Query processing follows a structured workflow. When a user submits a query through the React frontend, Firebase Authentication validates the request via ID token, then the FastAPI backend embeds the query using the same embedding model and performs FAISS similarity search to retrieve the most relevant document chunks. A detailed prompt is constructed combining the system message, retrieved context, conversation history from Firestore, the user’s query, and response length instructions, which is sent to Google’s Gemini 2.5-Pro model via Vertex AI. The model streams its response token-by-token to the frontend while both the query and response are persisted to Firestore for conversation continuity.
Cost-Performance Trade off
One of the key architectural decisions we made involved vector storage. We initially attempted to use Vertex AI’s managed Vector Search service, which has enterprise-grade indexing with minimal operational overhead. However, Vertex AI Vector Search operates on an hourly endpoint pricing model. For an internal tool with unpredictable usage patterns, these ongoing costs were difficult to justify.

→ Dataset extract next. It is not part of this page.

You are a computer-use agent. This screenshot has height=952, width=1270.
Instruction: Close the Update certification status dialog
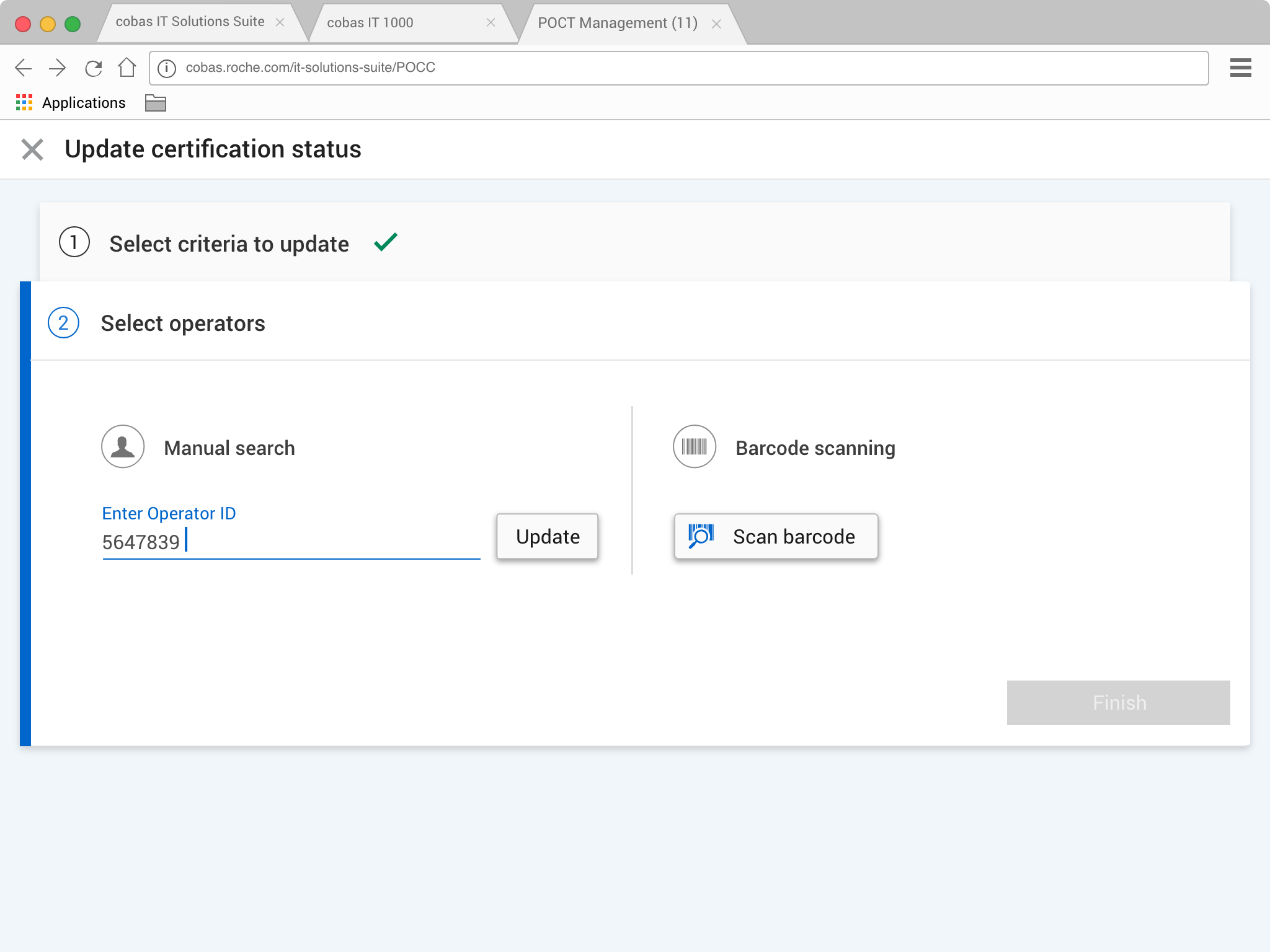32,149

Switching to FAISS eliminated this problem: we removed the operational costs entirely and actually improved performance through reduced network latency. We sacrificed the convenience of managed services for better performance and cost control.
Grounding Responses to Fight Hallucination
Quite importantly, this design goes a step further to ensure trustworthiness. After generating each response, the interface displays a list of the exact source documents complete with specific page numbers that were used to generate the answer. Adding this feature ensures that the assistant is not a “black box” but a transparent tool, allowing users to gain deeper context by checking the source material and build confidence in the information provided. It is the core mechanism that helps us fight against model hallucination.

Quantitative Evaluation with Ragas
With no gold standard dataset available, we implemented an automated evaluation framework to give us objective scores to track over time using the Ragas library. This system generates evaluation sets directly from our document corpus and uses an LLM-as-a-judge to score responses on metrics like Faithfulness (anti-hallucination), Answer Relevancy, and Context Precision.
Early testing showed that while answers were generally faithful, context precision sometimes lagged, meaning the system occasionally pulled in more content than necessary. This highlighted the need for ongoing monitoring and iteration on our retrieval strategies.
Conclusion
The YUX Academy AI Assistant is now a functioning service, allowing the team to easily access the previously fragmented knowledge base. Although the project is still evolving, we have already learnt crucial lessons about system design, machine learning operations (MLOps), evaluation frameworks, and what it means to build trustworthy AI.
We are now working on fine-tuning an open-source model GPT OSS-20b, as this could help the assistant better reflect YUX Academy’s unique tone and handle ambiguous queries more effectively.